BEGIN DATASET ENTRIES
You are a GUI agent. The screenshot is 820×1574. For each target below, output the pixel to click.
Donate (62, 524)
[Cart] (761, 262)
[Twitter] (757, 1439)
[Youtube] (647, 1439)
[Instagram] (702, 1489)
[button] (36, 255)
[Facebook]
END DATASET ENTRIES
• EXERCISE DETAILS
Set down, exactly and only, the lines running from the one holding "[Cart] (761, 262)" through the end of the records above, both ends included.

• RESULT FOR THIS TASK
[Cart] (761, 262)
[Twitter] (757, 1439)
[Youtube] (647, 1439)
[Instagram] (702, 1489)
[button] (36, 255)
[Facebook]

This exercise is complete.